Muhammad al-Idrisi dit aussi des autochtones de l'île que "les Sardes sont ethniquement des romano-africains (Rūm Afāriqa), vivent comme les Berbères, fuient toute autre nation de Rûm ; ces gens sont courageux et vaillants, ils ne se séparent jamais de leurs armes"[8],[9].

Le linguiste italien Vermondo Brugnatelli signale quelques mots berbères ayant trait à des sujets religieux, comme étant originellement latins : par exemple, à Ghadames la population appelle « äng'alus » (ⴰⵏⵖⴰⵍⵓⵙ, أنغلس) une entité spirituelle, utilisant de toute évidence un mot tiré du latin « angelus » (ange).
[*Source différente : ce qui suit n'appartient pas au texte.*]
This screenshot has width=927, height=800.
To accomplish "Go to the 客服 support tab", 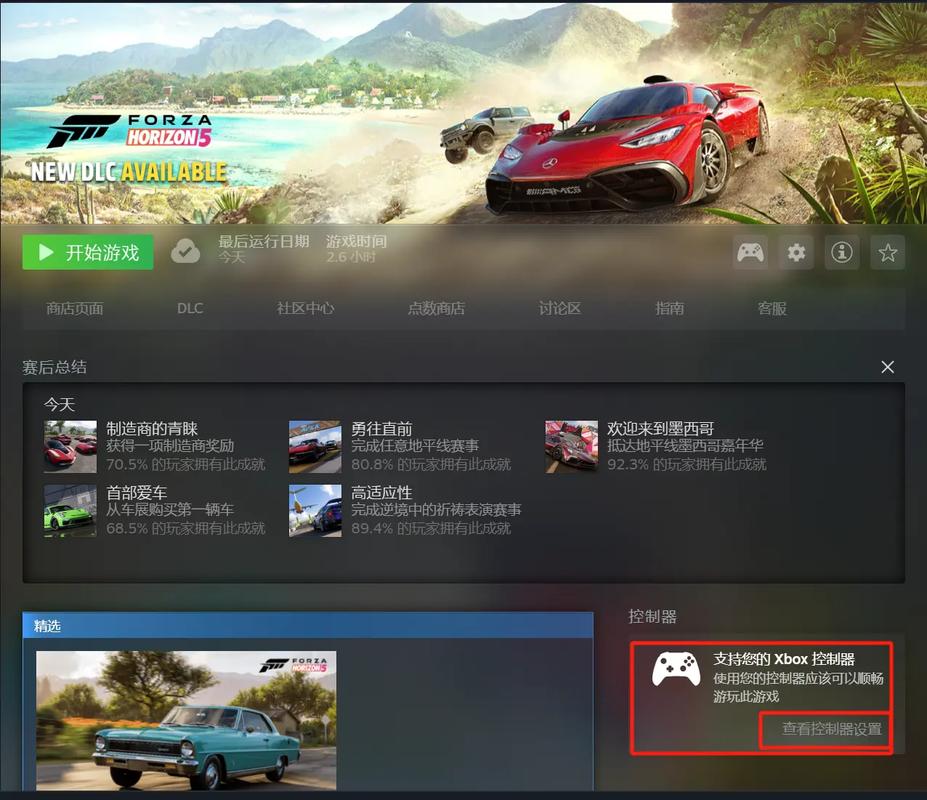I will tap(771, 308).
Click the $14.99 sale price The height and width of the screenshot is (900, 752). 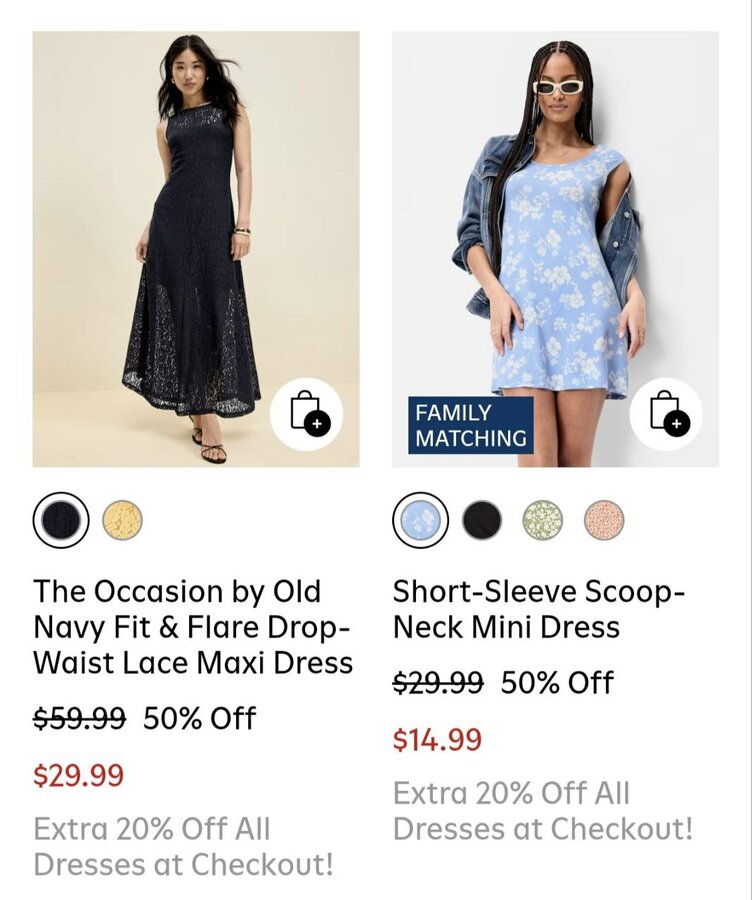437,740
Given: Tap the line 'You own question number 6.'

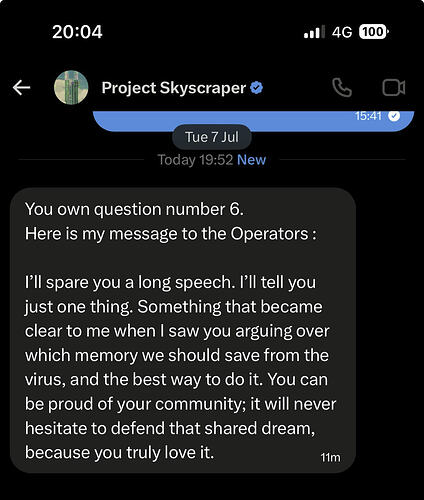Looking at the screenshot, I should pos(134,209).
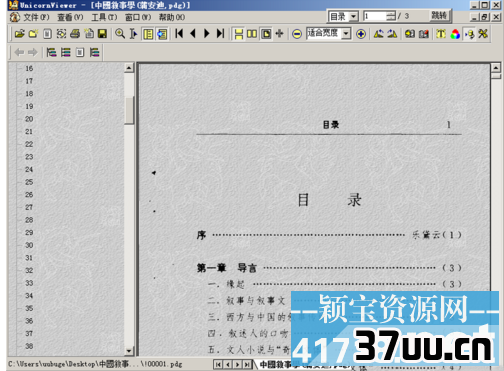Select the magnifier zoom tool

pos(120,34)
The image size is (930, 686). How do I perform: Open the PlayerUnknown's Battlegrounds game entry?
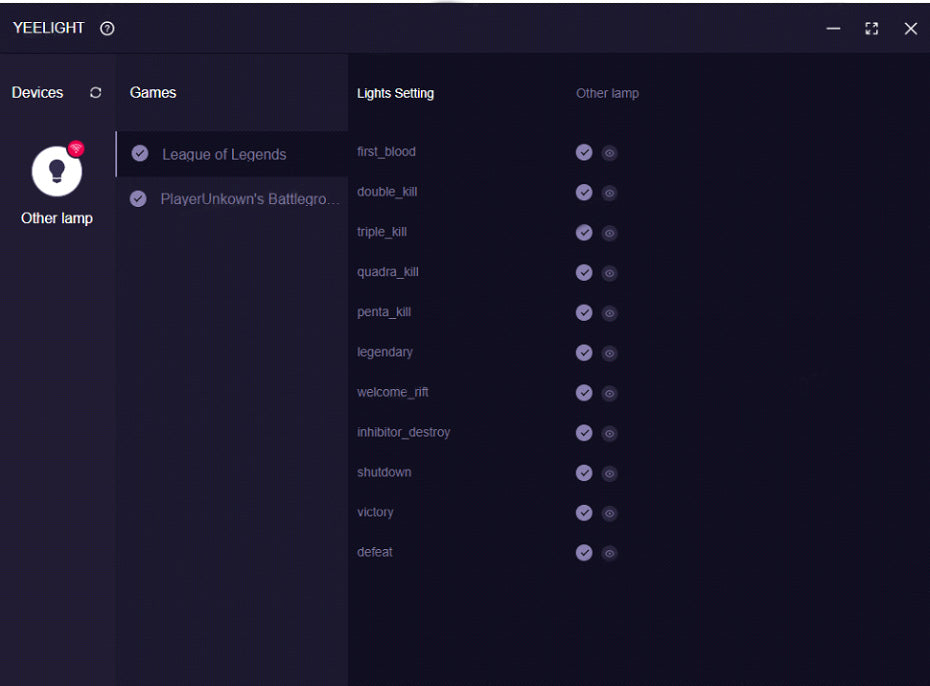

L'arabisant polonais Tadeusz Lewicki (pl), en 1958, a essayé de reconstruire quelques sections de cette langue sur la base de 85 lemmes dérivés principalement des toponymes nord-africains et des anthroponymes trouvés dans des sources médiévales. Après lui, plusieurs autres auteurs se sont aventurés dans la quête pour trouver au moins quelques parties de cette langue éteinte.

Il faut dire que la présence en Afrique du Nord du latin classique, des langues néo-latines modernes, ainsi que l'influence de la lingua franca (avec un vocabulaire fondé sur le roman), rend très difficile de discerner l'origine précise de tel ou tel mot en berbère ou dans l'arabe maghrébin.

En général, les termes d'origine romano-africaine sont considérés comme :

  • les mots se terminant par -u (par exemple le berbère abekkadu « péché ») et non en -us (comme le berbère asnus « (jeune) âne ») ;
  • les mots ayant un aspect phonétique ou morphologique différent de celui de l'italien, du français ou de l'espagnol (par exemple le mot berbère agursel « champignon », supposant la base de *agaricellus).

Les études sur la langue romane en Afrique sont difficiles et souvent très conjecturales. Une autre difficulté vient du fait que, étant donné l'immensité du territoire nord-africain, il est très probable qu'il ne s'en est pas développé qu'une seule variété, mais qu'il existe plusieurs langues romanes d'Afrique, tout comme il existe de nombreuses langues romanes d'Europe[10].

L'existence de « duplicats » entre les mots du roman en Afrique du Nord permet dans de nombreux cas de supposer qu'ils proviennent de différentes langues romanes ou qu'ils remontent à des âges différents. Par exemple :

  • berbère du Maroc central ayugu « bœuf de travail » ; berbère de Kabylie tayuga « paires de bœufs » (< lat. iugum)
    • mais aussi : kabyle azaglu « joug » (< lat. iugulum)
  • kabyle aguglu « caillé frais »
    • mais aussi : kabyle kkal « caillé », ikkil « lait caillé » (aussi bien les formes < lat. coagulari que coagulum).